- _Exercise details_
Below is a listing. Copy each line of it that holds the word "computer".

- _Dataset entries_
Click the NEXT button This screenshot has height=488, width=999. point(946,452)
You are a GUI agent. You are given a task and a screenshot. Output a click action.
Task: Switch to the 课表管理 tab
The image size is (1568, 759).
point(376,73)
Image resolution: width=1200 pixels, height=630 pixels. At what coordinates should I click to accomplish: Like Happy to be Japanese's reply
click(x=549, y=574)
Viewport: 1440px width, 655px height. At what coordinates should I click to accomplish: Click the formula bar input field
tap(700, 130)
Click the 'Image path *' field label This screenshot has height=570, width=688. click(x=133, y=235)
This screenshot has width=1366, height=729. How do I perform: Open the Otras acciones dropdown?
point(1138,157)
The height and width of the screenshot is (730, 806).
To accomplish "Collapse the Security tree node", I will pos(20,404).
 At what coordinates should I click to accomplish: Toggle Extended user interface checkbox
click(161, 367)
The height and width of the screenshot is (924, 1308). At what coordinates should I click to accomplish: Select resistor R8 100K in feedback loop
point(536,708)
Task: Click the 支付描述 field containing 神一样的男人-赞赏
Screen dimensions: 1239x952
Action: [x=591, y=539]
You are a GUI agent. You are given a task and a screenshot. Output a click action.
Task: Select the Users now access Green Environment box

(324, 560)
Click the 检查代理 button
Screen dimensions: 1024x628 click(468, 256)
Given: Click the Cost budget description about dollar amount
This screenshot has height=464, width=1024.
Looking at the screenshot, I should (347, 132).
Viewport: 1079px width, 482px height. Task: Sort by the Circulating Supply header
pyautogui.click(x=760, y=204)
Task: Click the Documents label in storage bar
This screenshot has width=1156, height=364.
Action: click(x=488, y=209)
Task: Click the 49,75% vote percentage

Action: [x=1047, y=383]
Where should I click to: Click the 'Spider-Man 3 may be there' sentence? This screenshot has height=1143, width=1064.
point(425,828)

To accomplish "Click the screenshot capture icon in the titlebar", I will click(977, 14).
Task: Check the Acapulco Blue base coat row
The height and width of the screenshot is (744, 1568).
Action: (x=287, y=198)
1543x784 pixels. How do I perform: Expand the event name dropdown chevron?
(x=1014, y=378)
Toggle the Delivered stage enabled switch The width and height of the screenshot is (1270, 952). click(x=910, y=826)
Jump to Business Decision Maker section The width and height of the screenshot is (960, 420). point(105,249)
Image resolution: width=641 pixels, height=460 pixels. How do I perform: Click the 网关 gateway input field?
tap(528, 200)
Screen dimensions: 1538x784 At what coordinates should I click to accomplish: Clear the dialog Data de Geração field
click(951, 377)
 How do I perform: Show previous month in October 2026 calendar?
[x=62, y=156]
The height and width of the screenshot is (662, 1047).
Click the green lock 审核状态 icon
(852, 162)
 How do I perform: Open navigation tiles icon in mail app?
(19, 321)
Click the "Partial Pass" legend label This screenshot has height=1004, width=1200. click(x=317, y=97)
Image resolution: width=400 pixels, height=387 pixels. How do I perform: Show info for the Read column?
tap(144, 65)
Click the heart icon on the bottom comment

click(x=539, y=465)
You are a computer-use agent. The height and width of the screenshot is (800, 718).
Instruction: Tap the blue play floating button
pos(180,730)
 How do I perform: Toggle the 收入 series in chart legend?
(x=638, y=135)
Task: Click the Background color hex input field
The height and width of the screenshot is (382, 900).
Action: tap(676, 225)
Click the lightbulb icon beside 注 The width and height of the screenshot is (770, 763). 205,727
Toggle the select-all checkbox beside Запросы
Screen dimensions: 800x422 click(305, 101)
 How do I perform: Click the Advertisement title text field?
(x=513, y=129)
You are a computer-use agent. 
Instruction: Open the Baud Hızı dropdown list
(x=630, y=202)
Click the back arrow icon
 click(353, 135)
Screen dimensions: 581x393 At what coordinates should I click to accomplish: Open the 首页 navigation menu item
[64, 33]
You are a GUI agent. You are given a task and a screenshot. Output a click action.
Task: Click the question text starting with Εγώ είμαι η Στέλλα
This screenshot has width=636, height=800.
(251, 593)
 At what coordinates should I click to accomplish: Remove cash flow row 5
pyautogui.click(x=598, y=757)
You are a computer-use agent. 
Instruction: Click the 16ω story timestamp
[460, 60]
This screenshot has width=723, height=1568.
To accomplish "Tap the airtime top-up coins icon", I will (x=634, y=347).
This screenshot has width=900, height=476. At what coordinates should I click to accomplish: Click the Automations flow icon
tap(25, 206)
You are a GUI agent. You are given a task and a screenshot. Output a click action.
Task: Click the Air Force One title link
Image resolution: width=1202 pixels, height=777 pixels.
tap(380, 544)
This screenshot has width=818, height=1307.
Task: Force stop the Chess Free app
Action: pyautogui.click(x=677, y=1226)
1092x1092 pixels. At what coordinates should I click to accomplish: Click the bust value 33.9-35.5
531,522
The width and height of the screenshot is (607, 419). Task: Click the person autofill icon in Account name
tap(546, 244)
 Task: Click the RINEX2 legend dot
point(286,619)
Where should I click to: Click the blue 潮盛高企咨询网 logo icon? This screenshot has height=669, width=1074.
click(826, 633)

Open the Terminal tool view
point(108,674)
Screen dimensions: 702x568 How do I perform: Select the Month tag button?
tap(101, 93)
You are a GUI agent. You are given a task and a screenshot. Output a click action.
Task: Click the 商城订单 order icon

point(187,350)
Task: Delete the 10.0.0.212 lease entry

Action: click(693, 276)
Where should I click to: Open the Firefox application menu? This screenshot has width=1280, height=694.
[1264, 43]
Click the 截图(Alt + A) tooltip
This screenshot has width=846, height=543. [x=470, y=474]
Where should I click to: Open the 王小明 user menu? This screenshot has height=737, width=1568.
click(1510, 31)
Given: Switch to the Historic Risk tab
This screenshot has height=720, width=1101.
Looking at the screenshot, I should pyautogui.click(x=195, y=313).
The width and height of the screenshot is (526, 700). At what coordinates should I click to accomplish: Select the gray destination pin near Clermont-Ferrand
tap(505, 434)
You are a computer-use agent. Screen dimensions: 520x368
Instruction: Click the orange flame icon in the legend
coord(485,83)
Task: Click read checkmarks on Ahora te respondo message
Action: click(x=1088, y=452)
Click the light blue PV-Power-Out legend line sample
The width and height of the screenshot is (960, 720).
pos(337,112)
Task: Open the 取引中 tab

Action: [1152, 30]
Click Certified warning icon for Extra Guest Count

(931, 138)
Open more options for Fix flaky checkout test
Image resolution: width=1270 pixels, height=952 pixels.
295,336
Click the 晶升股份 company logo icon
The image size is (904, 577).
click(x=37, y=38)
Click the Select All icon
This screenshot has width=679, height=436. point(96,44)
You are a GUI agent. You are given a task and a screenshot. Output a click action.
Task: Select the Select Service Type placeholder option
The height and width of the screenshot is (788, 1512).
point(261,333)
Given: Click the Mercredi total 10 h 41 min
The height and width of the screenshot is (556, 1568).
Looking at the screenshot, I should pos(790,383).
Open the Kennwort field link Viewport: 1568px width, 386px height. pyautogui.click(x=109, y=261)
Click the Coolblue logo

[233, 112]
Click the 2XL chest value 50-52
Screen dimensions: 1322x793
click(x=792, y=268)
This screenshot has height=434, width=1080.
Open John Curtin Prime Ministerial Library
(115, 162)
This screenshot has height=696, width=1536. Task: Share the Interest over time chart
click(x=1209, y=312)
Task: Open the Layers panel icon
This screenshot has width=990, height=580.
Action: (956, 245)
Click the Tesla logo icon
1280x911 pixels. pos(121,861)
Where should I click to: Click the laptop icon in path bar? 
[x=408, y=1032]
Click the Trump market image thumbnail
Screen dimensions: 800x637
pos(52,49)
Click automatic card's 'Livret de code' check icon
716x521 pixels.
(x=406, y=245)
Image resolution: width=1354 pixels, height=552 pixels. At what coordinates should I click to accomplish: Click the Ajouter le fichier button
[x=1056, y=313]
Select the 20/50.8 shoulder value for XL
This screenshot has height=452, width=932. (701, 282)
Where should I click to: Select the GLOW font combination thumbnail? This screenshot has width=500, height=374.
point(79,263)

- _Response below_
You are a computer-use agent. The height and width of the screenshot is (800, 718).
You are a computer-use agent. 
You are a computer-use agent. 
You are a computer-use agent. Screen dimensions: 520x368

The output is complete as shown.